Multiple lentigines syndrome is an inherited disorder identified by an increased number of lentigines (freckle-like spots).
Multiple lentigines syndrome is inherited as an autosomal dominant trait. Affected people have large numbers of lentigines -- present from birth and somewhat darker than true freckles -- as the most obvious sign. These are located mostly on the trunk and neck. Affected people also have wide-set eyes (hypertelorism), prominent ears, nerve deafness (partial), and cafe-au-lait spots (light brown birthmarks).
Additional findings include mild pulmonic stenosis and changes in the ECG (electrocardiogram). Affected people may have abnormal genitalia (cryptorchidism), hypogonadism, or delayed puberty.
- A family history of multiple lentigines
- Multiple lentigines on neck and trunk (may be on any cutaneous surface)
- Cafe-au-lait spots
- Wide-set eyes (hypertelorism)
- Prominent ears
- Pectus excavatum
- Pectus carinatum (abnormalities of the sternum or breastbone)

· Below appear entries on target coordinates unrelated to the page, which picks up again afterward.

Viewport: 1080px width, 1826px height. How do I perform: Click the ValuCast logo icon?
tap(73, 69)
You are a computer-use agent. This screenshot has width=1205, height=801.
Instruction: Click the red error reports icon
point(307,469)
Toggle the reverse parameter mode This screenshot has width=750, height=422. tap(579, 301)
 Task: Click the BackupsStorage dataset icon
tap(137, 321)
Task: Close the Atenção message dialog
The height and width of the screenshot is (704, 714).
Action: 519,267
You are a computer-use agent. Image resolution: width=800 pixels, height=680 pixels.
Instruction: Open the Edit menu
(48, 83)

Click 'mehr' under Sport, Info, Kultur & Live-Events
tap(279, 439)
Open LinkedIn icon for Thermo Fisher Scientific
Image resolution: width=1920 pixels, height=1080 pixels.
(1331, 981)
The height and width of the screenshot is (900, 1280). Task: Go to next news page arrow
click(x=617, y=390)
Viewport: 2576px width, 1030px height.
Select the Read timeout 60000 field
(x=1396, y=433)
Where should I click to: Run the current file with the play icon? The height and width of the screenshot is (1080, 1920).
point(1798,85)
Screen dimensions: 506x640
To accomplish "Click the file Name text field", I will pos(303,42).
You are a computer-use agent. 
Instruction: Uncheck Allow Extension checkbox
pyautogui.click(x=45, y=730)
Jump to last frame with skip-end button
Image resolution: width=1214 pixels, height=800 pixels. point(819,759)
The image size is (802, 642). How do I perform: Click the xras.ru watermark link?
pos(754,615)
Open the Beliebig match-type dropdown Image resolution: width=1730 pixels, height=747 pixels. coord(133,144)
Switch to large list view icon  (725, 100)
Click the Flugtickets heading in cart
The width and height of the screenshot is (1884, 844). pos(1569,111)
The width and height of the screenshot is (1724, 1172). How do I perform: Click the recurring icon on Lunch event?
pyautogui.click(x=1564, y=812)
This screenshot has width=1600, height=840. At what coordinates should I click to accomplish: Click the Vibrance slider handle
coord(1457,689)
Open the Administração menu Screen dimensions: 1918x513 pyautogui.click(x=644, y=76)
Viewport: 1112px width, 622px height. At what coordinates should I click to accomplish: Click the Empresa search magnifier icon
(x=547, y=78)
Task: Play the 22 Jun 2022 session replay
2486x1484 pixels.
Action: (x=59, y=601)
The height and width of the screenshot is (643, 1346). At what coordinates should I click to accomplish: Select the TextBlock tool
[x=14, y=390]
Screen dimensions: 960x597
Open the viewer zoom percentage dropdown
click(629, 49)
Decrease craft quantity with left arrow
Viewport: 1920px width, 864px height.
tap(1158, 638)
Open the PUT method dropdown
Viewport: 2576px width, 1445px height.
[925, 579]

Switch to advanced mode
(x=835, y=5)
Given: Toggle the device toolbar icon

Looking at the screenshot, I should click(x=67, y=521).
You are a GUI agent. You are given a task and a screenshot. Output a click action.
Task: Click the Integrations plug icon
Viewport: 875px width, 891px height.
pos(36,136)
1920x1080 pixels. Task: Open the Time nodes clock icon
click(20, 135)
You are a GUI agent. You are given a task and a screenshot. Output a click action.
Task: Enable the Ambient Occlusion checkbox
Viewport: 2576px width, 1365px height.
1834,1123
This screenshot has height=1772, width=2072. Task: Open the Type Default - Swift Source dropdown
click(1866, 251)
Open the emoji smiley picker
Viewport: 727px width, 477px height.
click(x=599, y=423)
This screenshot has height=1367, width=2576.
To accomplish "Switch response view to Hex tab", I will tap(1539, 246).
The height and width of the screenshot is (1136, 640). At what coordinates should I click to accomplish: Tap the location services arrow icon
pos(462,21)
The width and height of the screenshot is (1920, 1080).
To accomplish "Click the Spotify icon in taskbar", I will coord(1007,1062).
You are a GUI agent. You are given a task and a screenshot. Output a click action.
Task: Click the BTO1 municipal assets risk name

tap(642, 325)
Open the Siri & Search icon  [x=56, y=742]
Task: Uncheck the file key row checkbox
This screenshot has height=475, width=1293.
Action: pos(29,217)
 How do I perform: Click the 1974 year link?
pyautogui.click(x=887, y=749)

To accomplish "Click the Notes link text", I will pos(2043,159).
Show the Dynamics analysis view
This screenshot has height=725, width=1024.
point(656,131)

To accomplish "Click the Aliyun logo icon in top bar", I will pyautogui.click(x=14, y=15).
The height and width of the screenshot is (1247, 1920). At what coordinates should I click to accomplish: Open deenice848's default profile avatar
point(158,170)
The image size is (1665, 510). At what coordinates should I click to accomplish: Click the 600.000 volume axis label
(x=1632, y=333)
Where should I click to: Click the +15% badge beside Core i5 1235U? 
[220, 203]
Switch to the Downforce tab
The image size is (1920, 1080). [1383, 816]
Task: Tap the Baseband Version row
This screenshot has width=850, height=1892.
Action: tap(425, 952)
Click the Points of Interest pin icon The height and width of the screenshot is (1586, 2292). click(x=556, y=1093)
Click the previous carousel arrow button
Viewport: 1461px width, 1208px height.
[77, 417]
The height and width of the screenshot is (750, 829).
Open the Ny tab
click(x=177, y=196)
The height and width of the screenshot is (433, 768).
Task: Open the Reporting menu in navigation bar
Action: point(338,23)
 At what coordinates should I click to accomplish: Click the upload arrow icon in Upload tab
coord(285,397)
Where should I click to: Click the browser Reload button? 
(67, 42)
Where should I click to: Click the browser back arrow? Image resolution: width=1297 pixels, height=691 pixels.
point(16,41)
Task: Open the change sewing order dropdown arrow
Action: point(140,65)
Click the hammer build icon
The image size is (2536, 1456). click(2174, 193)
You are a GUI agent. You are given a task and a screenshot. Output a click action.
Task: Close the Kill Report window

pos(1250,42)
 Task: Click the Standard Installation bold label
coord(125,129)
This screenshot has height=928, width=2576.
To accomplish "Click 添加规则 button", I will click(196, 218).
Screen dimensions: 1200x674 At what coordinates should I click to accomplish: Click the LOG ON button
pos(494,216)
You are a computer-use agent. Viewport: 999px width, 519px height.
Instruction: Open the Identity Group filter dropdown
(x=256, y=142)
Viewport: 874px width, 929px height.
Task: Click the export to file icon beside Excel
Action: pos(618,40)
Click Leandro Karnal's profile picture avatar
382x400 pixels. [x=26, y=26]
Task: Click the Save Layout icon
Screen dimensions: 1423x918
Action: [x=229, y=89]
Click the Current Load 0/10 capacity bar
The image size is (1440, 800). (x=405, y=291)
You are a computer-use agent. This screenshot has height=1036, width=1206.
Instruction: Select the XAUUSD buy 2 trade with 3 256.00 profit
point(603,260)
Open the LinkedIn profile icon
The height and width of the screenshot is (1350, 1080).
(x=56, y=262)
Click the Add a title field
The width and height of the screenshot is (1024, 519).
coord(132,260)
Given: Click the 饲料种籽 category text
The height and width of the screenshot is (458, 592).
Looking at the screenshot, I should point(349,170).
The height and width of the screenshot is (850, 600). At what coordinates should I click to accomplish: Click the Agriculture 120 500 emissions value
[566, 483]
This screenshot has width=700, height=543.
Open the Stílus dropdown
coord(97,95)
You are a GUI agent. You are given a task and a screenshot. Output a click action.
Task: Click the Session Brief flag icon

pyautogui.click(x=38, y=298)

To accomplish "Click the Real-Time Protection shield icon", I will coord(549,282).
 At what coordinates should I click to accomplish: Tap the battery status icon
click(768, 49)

- Undescended testicles (cryptorchidism)
- Slow growth
- Delayed puberty
- Absent puberty
Exams and Tests
A physical examination may show signs of mild pulmonic stenosis (obstruction of the pulmonic heart valve) and obstructive cardiomyopathy.
- ECG, may show abnormalities
- Hearing test
- Endocrine evaluation
Treatment is directed toward the correctable problems. The degree of hearing loss must be determined and hearing aids supplied. Action may be necessary at the expected time of puberty to cause the normal changes to occur.
Most patients adjust very well with proper attention to their specific problems.
Complications are variable:
When to Contact a Medical Professional
Call your health care provider if there are symptoms of this disorder.
Call for an appointment with your health care provider if you have a family history of this disorder and plan to have children.
Genetic counseling is recommended for people with a family history of multiple lentigines syndrome who want to have children.